▸ Excerpted passage:
_ _ _ _ _

As Steve and I were fishing that day, Cuppy and his gang came out of nowhere and completely surrounded us like they do in an old Western film where attackers line up on the horizon. Again, Steve and I weren’t scared because we knew Cuppy, and we played his team in hockey all the time (we always beat them, by the way). Quietly and quickly, my brother and I jumped into my dad’s station wagon and attempted to drive away. Not interested in driving over and hurting people, I rolled the window down as Cuppy approached the driver’s door, thinking we could talk this out since he knew us. 


Before I knew it, Cuppy slugged me in the mouth drawing my teeth through my upper lip. No longer caring about hurting anyone, I gunned it and like the Red Sea, the line parted. I was fine, it was a superficial wound, and I received the message loud and clear: Respect borders. Cuppy probably didn’t even want to hit me, but he had to, he had no choice. Blooded.


Our indoctrination to turf wars and division happened a few years earlier. In seventh grade, the country was experiencing school integration and my walk to school became a bus ride to Etna where the Dave Miller gang ruled the show, even in seventh grade. An entire high school filled with seventh graders being bused from all over the area, was chaos at best, and not a year of education, but a year of survival. 


We only had to do one year in Etna before heading back to our school the following years. The issues with the gang showed up early with threats and harassment. The only way I thought I could make it through the year was through shock and awe. So, because I wasn’t stupid, I waited ‘til their weakest player messed with me and didn’t have his whole collection of thugs with him. It happened on the third-floor stairway one morning. 


This kid took a swing at me, and I immediately caught him by surprise and had him hanging over the railing from the third-floor begging for mercy. The teachers took him to the office (probably had to have his mom bring him new underwear) and let me free with a wink indicating…Nice Job. Problem solved. I was Blooded.

_ _ _ _ _

▸ Source material:
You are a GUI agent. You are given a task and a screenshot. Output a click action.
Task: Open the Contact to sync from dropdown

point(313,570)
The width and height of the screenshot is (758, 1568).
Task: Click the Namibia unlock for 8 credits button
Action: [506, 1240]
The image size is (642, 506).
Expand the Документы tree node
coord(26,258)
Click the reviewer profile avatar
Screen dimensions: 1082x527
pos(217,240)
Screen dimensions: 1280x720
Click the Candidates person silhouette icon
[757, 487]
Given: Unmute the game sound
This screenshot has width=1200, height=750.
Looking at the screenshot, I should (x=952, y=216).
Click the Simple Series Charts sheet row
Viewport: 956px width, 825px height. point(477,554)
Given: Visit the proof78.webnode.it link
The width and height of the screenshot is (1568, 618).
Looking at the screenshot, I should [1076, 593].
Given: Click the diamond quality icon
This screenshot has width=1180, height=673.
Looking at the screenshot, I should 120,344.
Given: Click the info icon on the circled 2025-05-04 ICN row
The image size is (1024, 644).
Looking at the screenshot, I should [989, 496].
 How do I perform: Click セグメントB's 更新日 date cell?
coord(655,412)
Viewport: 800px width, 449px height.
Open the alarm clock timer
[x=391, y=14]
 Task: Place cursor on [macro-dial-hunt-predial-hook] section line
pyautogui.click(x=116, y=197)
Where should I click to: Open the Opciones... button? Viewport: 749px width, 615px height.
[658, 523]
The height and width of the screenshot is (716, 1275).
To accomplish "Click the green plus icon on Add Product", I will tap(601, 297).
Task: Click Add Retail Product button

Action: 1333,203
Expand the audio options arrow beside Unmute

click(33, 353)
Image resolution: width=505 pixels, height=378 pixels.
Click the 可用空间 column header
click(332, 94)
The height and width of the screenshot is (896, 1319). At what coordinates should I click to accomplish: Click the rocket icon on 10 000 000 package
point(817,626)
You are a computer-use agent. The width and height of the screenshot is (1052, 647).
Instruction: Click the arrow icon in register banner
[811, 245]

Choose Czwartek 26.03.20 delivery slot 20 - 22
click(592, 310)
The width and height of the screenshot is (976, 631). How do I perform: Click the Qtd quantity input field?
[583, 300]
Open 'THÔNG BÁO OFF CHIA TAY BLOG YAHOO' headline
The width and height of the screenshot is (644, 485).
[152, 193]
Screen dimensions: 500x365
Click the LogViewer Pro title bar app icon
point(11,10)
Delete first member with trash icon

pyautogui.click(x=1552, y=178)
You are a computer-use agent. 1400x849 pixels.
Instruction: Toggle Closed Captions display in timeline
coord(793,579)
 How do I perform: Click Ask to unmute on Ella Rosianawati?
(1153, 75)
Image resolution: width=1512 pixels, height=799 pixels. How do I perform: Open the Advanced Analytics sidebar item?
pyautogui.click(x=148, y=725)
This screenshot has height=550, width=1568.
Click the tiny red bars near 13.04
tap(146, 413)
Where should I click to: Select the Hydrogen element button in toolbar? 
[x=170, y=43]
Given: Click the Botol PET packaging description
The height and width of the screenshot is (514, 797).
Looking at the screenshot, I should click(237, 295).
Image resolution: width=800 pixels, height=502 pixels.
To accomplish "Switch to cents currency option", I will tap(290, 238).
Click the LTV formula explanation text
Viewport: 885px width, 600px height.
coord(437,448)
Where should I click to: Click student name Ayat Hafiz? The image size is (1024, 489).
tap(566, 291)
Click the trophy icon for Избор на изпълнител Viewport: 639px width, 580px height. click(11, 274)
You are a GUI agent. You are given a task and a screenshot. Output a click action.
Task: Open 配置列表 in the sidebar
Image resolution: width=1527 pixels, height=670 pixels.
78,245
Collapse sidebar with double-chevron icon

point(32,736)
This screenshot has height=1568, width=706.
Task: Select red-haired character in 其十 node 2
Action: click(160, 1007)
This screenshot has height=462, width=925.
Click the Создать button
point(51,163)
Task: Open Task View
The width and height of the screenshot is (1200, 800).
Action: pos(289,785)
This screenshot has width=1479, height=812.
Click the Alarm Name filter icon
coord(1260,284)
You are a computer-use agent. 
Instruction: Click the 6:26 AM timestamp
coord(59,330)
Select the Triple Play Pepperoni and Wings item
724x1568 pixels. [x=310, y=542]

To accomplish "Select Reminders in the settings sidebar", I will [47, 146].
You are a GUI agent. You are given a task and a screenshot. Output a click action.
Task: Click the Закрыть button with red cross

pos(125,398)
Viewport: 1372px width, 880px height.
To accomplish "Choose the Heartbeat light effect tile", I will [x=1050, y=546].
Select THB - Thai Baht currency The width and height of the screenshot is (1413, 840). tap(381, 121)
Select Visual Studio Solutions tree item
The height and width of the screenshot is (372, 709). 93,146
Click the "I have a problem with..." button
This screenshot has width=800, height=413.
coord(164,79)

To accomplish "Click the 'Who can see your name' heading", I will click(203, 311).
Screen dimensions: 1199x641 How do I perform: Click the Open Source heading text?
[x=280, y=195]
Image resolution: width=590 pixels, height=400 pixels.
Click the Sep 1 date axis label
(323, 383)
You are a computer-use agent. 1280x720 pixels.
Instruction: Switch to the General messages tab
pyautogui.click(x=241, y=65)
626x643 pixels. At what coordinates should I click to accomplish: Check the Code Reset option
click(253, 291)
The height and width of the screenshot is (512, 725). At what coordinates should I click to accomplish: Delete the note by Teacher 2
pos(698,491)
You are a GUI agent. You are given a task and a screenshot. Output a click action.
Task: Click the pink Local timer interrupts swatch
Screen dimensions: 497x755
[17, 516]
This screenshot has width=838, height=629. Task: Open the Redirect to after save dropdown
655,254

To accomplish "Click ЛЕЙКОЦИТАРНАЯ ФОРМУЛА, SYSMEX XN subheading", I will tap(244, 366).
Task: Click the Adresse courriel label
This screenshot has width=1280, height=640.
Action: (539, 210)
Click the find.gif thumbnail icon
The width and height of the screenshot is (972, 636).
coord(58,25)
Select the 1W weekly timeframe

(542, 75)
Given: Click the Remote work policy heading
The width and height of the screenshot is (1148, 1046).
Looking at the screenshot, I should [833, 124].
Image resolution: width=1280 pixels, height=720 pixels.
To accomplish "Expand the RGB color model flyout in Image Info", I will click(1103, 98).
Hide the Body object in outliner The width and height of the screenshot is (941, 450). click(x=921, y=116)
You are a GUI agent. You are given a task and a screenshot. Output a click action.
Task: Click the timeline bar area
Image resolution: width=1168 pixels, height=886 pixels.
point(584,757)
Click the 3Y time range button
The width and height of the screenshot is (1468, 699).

_ _ _ _ _

▸ Activities:
1 - In the passage about the fishing trip and the Etna school year, why did the narrator roll the car window down as Cuppy came up to the driver's door?
2 - According to the passage, which gang ran things at Etna?

▸ Task solutions:
1 - The narrator didn't want to drive over and hurt anyone. Since Cuppy knew them, the narrator thought they could talk things out.

2 - The Dave Miller gang.